Policja zatrzymała posła, gdy ten przekroczył 200 km/h w miejscu, gdzie dozwolona prędkość wynosiła 120 km/h. Polityk wyjaśnił, dlaczego pędził swoim BMW po trasie szybkiego ruchu i zapowiedział dobrowolne poniesienie konsekwencji.
Jak wynika z oświadczenia przesłanego przez parlamentarzystę do reportera RMF FM, Łukasz Mejza przyznał, że "źle się zachował". Dodał także, że nic nie tłumaczy jego zachowania i przeprosił oraz zapewnił, że taka sytuacja się nie powtórzy.
Wyjaśnił, że jechał trasą szybkiego ruchu S3 i śpieszył się na lotnisko. Przypomniał także o sprawie sprzed lat, gdy Donald Tusk przekroczył prędkość i podkreślił, że sytuacja dotyczyła terenu zabudowanego, za co polityk stracił prawo jazdy.

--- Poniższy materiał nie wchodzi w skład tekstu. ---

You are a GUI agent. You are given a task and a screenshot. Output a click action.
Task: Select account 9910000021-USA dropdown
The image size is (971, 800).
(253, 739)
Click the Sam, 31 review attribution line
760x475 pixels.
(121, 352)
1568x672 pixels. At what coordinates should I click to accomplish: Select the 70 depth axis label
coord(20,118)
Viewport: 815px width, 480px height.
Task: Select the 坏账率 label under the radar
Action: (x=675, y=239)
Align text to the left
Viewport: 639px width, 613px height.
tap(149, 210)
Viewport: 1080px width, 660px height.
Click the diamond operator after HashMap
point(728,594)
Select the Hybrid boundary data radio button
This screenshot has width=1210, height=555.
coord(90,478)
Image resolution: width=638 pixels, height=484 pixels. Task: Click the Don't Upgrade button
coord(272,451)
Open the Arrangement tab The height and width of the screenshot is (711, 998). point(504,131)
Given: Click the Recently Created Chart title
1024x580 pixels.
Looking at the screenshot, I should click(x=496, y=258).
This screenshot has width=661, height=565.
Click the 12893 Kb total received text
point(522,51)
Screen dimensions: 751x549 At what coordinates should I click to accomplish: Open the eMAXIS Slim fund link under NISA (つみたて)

"Mandatu nie przyjąłem tylko dlatego, że spieszyłem się na lotnisko i czas potrzebny na jego wypisanie sprawiłby, że na pewno bym się spóźnił na samolot (ostatecznie i tak się spóźniłem)" - tłumaczył poseł PiS. Dodał, że "jeśli będzie taka możliwość prawna, to ureguluję ten mandat od razu, a jak nie to, oczywiście, natychmiast, zrzeknę się immunitetu i poniosę pełną odpowiedzialność".